Warranty Deeds and Covenants
The other type of deed, again, is the warranty deed. Warranty deeds provide the grantee with the greatest amount of protection concerning the validity of title. The grantee makes these warranties that they have the rights to transfer property free of any other claims to property, otherwise they’re going to be responsible to the grantee to correct that defect.
So in the warranty deed, there’s actually six covenants that are implied covenants or promises, and they’re made by the grantor to the grantee. And they are, as follows;
- The first one’s called a covenant or a Promise of Seisen. The grantor basically covenants to the grantee that the grantor has title and possession of the property. So if the grantor has a lease on the property and they convey the property with a warranty deed, they are actually breaching the warranty because they really don’t have possession of the property. Okay, see how that works.
- The second covenant is called a Right to Convey. The grantor covenants to the grantee that the grantor can validly grant or convey the property. So, again, if the grantor owned the property jointly with another party, you might need to have both parties to convey the title. But if only one person signs off on the deed, guess what? It’s going to be the grantors responsibility to get that other person to sign off.
- The third covenant is called the Covenant Against Encumbrances
And that basically is a promise to the grantee that any mortgage, lien, easement, or other encumbrance on the property does not exist. So the warranty deed basically will protect the grantee against any underlying encumbrances. And if they don’t, the grantor is responsible to take care of and defend that property.
- A covenant of a Warranty of Title basically is a future covenant. This one basically says I will agree to the grantee to defend, and I have a duty to defend the grantee against any claims to the property.
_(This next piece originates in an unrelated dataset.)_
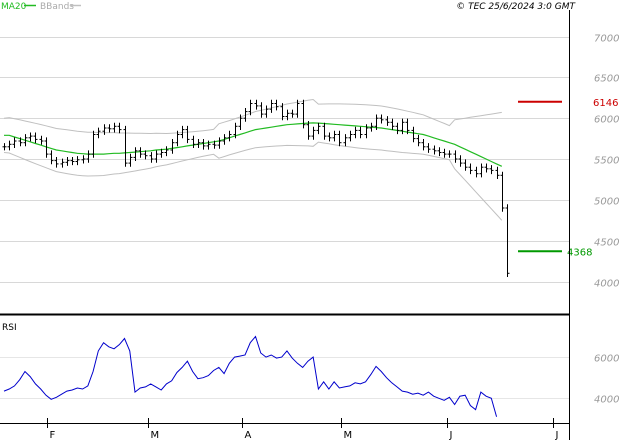 This screenshot has height=444, width=627. What do you see at coordinates (568, 178) in the screenshot?
I see `price-levels: 6146 4368` at bounding box center [568, 178].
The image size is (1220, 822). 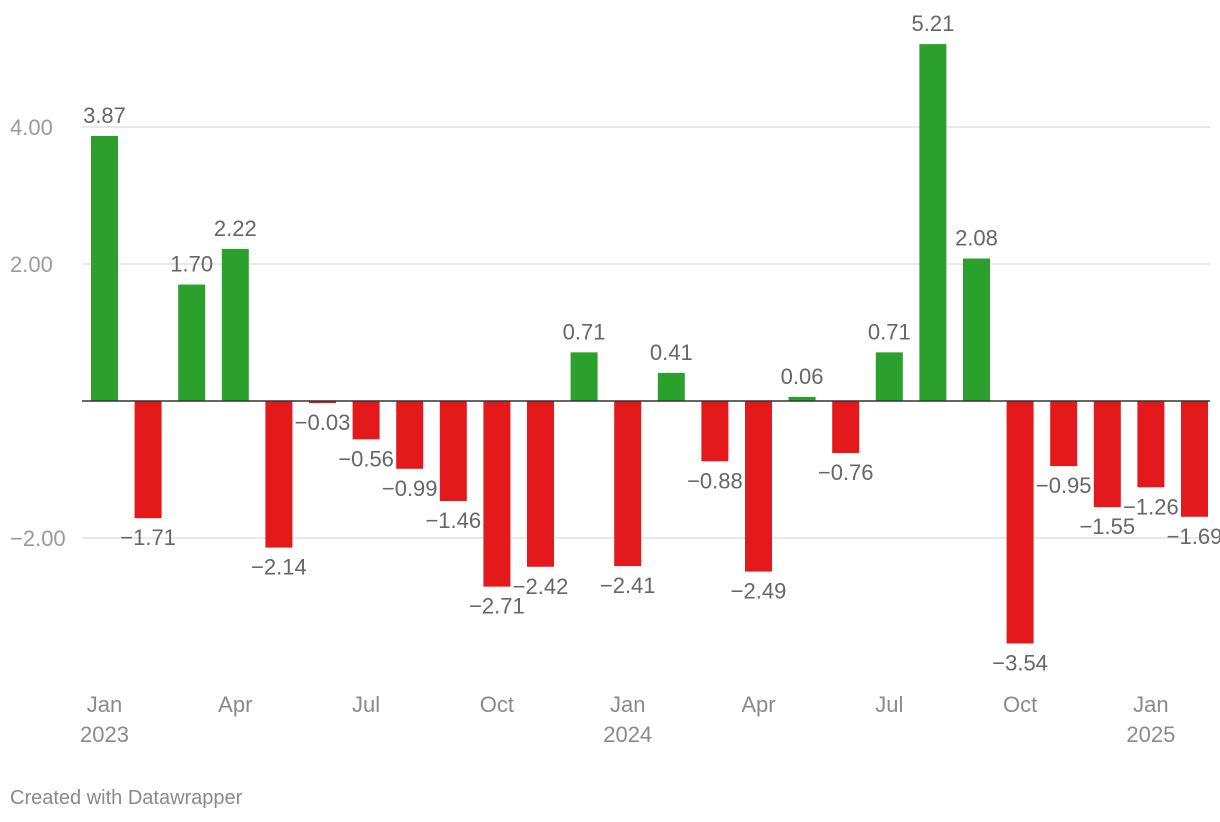 What do you see at coordinates (628, 720) in the screenshot?
I see `x-axis: Jan 2023 Apr Jul Oct Jan 2024 Apr Jul Oct Jan 2025` at bounding box center [628, 720].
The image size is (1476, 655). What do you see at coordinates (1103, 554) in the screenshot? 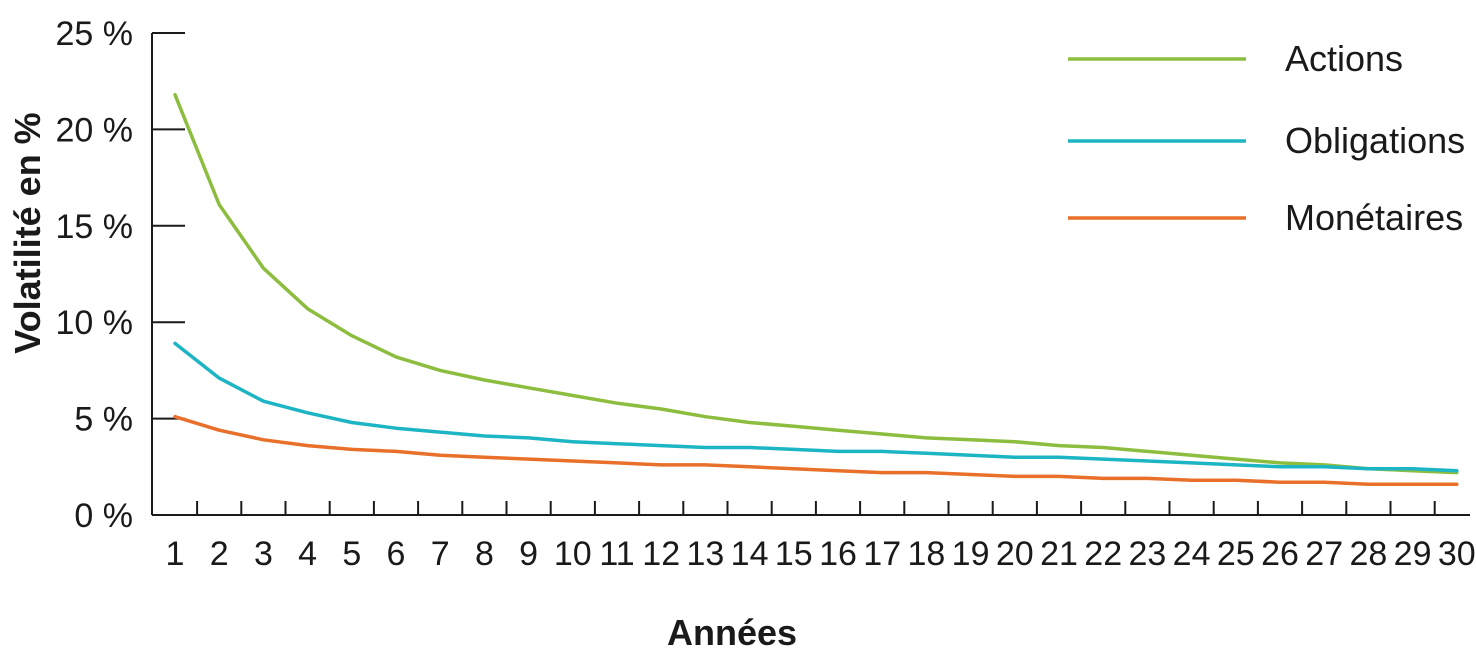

- The fifth covenant is called the Quiet Enjoyment Covenant. This is one where the grantor covenants to the grantee that the grantee will have unimpaired use and unrestricted enjoyment to the property. So if there’s an easement on the property and the grantor knows this easement is going to interfere with the grantee’s quiet enjoyment or use, the grantee can go after the grantor. And the grantor has to correct that issue.
- Finally, there’s something called the Covenant of Future Assurances. That’s where the grantor takes actions reasonably necessary to protect the grantor’s title. If there’s an issue with regards to a legal description or if something was not done correctly with regards to a notary or name, the grantor is going to take care of it. So the quit claim deed comes again with none of these warranties, only the warranty deed.
So if you’re a buyer of a property, you’re always going to want to strive to take a warranty deed. Whereas if you’re a seller, you’re going to rather give a quit claim deed to convey a property so that you don’t have that high threshold of legal responsibility. Again, with a quit claim deed, there’s less legal responsibility, if any, and when it comes to negotiating a purchase contract or refinancing a property, attorneys, buyers and lenders are going to want to see a warranty deed with all of those six warranties. Whereas the seller, when they’re unsure of a property’s title, they’re going to look to try and give a quit claim deed. A lot of investors these days take quit claim deeds. Sometimes a quit claim deed and a warranty deed aren’t even acceptable to either party. And so another deed that attorneys arrange is called a special covenant deed. And this is a conveyance where it doesn’t have all the warranties in the deed, so they’re not all the guarantees. But again, it’s just one level up above a quit claim deed, so it will give some level of protection of title.
Regardless of the level of protection offered by either deed, both deeds can and do have the effect of conveying property. So if you’re unsure of which deed suits your needs, then you should really contact a competent real estate attorney.